En vertu de la loi, tous les ministres responsables de l'aide au développement officielle sont tenus de confirmer que les fonds versés au titre de l'aide au développement et les programmes élaborés sous leur autorité respectent les trois critères suivants : ils contribuent à la réduction de la pauvreté, ils tiennent compte des points de vue des pauvres et ils sont compatibles avec les normes internationales en matière de droits de la personne.

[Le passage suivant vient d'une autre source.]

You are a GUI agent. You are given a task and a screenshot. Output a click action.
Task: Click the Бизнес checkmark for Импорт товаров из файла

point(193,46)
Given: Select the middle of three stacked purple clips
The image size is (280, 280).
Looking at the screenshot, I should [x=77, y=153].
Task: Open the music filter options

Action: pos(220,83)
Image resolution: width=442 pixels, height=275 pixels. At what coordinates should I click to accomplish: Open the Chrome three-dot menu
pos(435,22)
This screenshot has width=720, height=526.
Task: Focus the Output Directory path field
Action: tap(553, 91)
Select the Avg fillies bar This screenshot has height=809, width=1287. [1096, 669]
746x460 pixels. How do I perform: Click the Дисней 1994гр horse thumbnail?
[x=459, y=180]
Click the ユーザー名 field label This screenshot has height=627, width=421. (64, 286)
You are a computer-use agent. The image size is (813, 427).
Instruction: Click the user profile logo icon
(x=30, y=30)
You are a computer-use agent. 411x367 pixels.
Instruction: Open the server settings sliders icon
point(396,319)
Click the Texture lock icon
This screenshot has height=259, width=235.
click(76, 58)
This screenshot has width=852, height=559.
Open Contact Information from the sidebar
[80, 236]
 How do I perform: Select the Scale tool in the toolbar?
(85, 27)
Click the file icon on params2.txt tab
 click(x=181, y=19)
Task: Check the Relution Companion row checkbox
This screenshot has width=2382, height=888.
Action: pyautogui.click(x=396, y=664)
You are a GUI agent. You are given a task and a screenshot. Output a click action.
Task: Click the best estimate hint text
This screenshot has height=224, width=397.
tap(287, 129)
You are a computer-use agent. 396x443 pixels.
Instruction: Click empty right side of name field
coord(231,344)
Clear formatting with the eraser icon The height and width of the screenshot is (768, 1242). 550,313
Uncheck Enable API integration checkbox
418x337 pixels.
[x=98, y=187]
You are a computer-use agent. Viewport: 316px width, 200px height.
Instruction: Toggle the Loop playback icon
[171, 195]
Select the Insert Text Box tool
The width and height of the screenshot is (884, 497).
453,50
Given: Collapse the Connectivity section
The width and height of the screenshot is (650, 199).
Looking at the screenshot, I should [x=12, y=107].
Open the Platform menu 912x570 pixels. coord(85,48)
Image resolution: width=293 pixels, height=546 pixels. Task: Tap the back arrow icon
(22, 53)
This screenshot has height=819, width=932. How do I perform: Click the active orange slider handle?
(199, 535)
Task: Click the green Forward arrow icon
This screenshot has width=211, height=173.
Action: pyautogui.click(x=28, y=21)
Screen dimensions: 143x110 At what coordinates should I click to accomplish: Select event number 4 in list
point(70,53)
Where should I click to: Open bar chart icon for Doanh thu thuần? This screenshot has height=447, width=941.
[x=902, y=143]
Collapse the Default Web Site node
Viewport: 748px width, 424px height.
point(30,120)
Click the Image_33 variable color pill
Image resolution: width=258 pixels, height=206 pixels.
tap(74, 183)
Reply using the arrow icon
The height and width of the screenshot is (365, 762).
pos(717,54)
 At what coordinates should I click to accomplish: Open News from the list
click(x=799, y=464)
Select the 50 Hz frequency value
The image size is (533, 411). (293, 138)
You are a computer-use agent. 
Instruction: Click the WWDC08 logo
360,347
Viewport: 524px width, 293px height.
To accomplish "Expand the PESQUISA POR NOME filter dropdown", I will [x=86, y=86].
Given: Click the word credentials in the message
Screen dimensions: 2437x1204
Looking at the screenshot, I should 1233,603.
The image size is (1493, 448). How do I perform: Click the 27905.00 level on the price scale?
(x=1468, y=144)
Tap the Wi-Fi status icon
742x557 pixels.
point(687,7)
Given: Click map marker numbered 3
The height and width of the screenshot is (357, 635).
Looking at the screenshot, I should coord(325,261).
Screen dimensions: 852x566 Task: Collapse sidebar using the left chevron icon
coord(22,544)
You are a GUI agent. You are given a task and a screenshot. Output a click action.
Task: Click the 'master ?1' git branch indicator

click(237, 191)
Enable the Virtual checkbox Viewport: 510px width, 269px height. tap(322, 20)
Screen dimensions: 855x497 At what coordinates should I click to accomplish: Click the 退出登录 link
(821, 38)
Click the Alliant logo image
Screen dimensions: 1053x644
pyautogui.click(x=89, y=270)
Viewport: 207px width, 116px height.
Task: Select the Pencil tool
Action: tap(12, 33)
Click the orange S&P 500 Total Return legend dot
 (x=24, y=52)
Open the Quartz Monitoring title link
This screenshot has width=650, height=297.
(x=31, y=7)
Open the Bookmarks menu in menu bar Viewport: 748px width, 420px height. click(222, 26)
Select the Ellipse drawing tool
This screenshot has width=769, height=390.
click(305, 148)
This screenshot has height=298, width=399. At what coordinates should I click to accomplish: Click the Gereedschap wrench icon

Tout comme le rapport de 2008-2009, le rapport de 2009-2010 ne reflète pas, encore une fois, l'esprit et l'objet de la loi. Il ne fait qu'énumérer les activités entreprises au moyen de l'aide publique au développement. Il n'analyse pas de façon méthodique en quoi ni pourquoi les activités entreprises grâce aux ressources pour l'aide au développement respectent les trois critères.
Pourquoi le gouvernement de madame le leader refuse-t-il de fournir une analyse méthodique en profondeur afin de prouver, comme le ministre le prétend, que les trois critères stipulés dans la loi sont respectés?